I'm attempting to download around 3,000 files (each being maybe 3 MB in size) from Amazon S3 using requests_futures
, but the download slows down badly after about 900, and actually starts to run slower than a basic for-loop.
It doesn't appear that I'm running out of memory or CPU bandwidth. It does, however, seem like the Wifi connection on my machine slows to almost nothing: I drop from a few thousand packets/sec to just 3-4. The weirdest part is that I can't load any websites until the Python process exits and I restart my wifi adapter.
What in the world could be causing this, and how can I go about debugging it?

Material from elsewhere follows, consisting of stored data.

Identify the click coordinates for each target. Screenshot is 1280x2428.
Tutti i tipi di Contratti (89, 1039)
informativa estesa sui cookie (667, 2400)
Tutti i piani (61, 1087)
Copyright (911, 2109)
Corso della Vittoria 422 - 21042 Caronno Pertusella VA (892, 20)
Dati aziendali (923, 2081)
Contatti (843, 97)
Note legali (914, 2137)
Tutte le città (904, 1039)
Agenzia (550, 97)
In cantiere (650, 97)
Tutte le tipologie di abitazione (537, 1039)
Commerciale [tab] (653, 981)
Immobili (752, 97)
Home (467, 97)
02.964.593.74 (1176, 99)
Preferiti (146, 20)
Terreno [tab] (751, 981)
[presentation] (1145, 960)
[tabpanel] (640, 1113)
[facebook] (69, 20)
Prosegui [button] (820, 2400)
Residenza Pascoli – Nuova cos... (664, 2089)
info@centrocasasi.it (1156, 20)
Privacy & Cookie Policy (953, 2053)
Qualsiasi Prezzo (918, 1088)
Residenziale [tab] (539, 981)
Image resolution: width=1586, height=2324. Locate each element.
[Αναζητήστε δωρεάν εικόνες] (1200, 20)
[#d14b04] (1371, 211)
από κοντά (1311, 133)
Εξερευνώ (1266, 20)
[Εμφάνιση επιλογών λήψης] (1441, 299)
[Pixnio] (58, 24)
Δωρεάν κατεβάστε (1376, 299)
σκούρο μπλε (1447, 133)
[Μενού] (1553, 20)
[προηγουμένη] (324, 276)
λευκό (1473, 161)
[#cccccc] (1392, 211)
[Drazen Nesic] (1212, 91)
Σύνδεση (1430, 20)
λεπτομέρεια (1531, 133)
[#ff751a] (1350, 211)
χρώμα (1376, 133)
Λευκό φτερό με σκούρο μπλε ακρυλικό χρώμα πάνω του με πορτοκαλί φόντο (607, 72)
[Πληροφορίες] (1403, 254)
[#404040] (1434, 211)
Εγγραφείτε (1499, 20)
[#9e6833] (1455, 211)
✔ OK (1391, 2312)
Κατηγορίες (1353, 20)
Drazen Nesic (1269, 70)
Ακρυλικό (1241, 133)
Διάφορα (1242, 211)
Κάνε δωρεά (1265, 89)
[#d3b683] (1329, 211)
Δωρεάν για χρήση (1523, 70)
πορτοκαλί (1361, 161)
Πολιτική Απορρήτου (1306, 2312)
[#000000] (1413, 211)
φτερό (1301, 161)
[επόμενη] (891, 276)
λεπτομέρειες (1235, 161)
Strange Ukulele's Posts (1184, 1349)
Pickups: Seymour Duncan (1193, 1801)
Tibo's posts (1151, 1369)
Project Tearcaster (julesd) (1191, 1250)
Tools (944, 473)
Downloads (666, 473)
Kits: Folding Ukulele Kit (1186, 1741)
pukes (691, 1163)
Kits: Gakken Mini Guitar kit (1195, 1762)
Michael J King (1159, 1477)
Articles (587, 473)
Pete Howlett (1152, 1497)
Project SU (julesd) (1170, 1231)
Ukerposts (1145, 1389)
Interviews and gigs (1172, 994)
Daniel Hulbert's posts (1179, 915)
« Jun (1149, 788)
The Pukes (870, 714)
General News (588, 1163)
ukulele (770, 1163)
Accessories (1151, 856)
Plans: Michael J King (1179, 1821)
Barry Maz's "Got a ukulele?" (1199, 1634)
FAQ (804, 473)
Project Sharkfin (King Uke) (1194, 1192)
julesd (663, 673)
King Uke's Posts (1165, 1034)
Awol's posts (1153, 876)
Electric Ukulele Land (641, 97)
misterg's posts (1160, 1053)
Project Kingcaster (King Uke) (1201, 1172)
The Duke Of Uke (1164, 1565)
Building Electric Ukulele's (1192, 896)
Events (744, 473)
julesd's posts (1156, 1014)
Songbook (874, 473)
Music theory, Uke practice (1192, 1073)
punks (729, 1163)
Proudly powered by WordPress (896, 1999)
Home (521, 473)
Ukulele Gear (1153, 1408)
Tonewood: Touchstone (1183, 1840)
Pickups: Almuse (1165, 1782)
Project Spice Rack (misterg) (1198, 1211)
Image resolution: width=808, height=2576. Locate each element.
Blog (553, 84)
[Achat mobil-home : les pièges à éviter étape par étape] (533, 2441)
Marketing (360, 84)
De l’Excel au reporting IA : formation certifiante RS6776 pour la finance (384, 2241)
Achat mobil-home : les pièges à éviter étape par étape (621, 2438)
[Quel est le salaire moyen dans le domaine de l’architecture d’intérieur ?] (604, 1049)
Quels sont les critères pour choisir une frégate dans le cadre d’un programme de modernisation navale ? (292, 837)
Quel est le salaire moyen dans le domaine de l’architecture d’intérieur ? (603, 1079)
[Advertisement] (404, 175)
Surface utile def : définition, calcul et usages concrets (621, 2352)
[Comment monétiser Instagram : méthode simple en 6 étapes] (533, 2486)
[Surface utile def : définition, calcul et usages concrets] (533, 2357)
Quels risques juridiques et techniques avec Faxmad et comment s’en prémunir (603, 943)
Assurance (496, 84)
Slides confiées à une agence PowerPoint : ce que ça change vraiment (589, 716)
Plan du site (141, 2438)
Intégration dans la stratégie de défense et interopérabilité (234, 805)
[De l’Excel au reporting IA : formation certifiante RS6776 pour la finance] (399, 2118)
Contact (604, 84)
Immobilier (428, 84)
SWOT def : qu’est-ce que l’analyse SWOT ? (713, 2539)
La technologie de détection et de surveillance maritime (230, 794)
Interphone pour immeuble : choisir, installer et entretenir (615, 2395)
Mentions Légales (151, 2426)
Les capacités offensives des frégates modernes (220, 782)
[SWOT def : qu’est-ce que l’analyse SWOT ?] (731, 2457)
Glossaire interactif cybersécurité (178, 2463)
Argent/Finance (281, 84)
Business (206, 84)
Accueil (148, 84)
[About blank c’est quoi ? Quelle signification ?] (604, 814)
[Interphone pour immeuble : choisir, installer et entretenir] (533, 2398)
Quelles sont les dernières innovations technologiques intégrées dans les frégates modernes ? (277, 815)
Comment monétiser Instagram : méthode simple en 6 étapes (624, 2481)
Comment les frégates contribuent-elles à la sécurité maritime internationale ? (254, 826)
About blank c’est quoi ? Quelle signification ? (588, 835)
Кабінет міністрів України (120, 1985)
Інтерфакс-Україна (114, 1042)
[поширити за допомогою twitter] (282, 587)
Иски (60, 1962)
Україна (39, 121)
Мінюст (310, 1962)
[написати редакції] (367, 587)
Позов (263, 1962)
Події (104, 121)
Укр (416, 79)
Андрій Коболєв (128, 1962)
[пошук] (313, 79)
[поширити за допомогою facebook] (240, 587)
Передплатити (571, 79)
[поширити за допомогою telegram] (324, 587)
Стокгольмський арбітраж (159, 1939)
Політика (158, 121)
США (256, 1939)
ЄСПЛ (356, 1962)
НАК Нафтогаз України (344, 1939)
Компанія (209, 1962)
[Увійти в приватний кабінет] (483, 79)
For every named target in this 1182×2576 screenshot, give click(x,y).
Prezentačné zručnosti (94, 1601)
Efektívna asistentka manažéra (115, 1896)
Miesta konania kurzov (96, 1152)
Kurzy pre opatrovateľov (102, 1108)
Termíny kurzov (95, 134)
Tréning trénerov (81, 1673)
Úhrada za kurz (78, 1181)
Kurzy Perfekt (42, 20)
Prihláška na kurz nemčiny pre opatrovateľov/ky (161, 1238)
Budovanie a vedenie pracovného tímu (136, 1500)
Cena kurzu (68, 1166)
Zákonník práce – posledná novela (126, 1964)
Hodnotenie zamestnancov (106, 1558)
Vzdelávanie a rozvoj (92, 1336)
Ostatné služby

If it helps, here's my Python code:
import requests
from requests_futures.sessions import FuturesSession
from concurrent.futures import ThreadPoolExecutor, as_completed
# get a nice progress bar
from tqdm import tqdm
def download_threaded(urls, thread_pool, session):
futures_session = FuturesSession(executor=thread_pool, session=session)
futures_mapping = {}
for i, url in enumerate(urls):
future = futures_session.get(url)
futures_mapping[future] = i
results = [None] * len(futures_mapping)
with tqdm(total=len(futures_mapping), desc="Downloading") as progress:
for future in as_completed(futures_mapping):
try:
response = future.result()
result = response.text
except Exception as e:
result = e
i = futures_mapping[future]
results[i] = result
progress.update()
return results
s3_paths = [] # some big list of file paths on Amazon S3
def make_s3_url(path):
return "https://{}.s3.amazonaws.com/{}".format(BUCKET_NAME, path)
urls = map(make_s3_url, s3_paths)
with ThreadPoolExecutor() as thread_pool:
with requests.session() as session:
results = download_threaded(urls, thread_pool, session)
Edit with various things I've tried:
time.sleep(0.25)
after everyfuture.result()
(performance degrades sharply around 900)- 4 threads instead of the default 20 (performance degrades more gradually, but still degrades to basically nothing)
- 1 thread (performance degrades sharply around 900, but recovers intermittently)
- ProcessPoolExecutor instead of ThreadPoolExecutor (performance degrades sharply around 900)
- calling
raise_for_status()
to throw an exception whenever the status is greater than 200, then catching this exception by printing it as a warning (no warnings appear) - use ethernet instead of wifi, on a totally different network (no change)
- creating futures in a normal requests session instead of using a FutureSession (this is what I did originally, and found requests_futures while trying to fix the issue)
- running the download only only a narrow range of files around the failure point (e.g. file 850 through file 950) -- performance is just fine here,
print(response.status_code)
shows 200 all the way, and no exceptions are caught.
For what it's worth, I have previously been able to download ~1500 files from S3 in about 4 seconds using a similar method, albeit with files an order of magnitude smaller
Things I will try when I have time today:
- Using a for-loop
- Using Curl in the shell
- Using Curl + Parallel in the shell
- Using urllib2
Edit: it looks like the number of threads is stable, but when the performance starts to go bad the number of "Idle Wake Ups" appears to spike from a few hundred to a few thousand. What does that number mean, and can I use it to solve this problem?
Edit 2 from the future: I never ended up figuring out this problem. Instead of doing it all in one application, I just chunked the list of files and ran each chunk with a separate Python invocation in a separate terminal window. Ugly but effective! The cause of the problem will forever be a mystery, but I assume it was some kind of problem deep in the networking stack of my work machine at the time.